■ Data extracts:
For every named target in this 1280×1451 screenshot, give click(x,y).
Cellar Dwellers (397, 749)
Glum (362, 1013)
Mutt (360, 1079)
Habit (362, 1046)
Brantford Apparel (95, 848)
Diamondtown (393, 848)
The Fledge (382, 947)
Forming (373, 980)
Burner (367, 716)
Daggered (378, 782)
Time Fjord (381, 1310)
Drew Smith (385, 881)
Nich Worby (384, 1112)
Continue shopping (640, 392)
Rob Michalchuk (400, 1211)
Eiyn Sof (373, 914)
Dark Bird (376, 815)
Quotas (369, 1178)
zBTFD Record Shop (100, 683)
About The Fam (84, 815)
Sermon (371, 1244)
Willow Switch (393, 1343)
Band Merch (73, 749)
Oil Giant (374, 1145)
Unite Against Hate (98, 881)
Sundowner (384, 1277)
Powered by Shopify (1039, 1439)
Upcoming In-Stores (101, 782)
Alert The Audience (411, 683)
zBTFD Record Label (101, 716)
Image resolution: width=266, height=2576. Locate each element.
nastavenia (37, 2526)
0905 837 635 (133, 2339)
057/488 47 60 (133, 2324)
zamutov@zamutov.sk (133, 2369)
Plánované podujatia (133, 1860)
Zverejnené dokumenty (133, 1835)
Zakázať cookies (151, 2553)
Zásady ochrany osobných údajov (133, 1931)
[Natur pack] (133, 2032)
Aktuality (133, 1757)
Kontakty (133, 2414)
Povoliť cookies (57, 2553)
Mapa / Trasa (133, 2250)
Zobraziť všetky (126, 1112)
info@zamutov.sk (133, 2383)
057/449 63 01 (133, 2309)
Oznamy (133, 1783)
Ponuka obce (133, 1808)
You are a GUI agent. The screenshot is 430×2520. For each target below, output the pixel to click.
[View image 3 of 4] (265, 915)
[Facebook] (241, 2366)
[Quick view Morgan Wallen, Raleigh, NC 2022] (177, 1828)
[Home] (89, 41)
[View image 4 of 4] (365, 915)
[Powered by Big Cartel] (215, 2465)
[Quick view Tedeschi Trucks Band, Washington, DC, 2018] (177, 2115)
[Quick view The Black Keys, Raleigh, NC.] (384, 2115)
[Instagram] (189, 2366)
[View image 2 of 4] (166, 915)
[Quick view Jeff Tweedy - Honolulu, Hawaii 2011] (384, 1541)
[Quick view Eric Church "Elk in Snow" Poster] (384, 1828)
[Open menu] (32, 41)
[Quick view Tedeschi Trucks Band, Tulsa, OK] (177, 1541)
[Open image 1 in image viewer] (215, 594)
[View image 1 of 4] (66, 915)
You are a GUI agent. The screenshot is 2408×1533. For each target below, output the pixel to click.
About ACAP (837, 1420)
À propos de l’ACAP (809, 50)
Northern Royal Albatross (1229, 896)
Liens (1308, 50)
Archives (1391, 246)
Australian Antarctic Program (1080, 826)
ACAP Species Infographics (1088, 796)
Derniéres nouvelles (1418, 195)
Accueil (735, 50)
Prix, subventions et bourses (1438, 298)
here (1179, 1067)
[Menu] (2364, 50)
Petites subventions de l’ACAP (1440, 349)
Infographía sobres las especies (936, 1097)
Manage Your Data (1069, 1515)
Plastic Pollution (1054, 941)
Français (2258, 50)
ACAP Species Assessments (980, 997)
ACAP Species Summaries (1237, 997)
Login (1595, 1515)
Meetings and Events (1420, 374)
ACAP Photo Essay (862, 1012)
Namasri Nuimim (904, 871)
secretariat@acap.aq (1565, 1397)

■ What you should do: Your answer must be one number: the count of lines in the entries that contain the string "Open".

■ Written answer: 2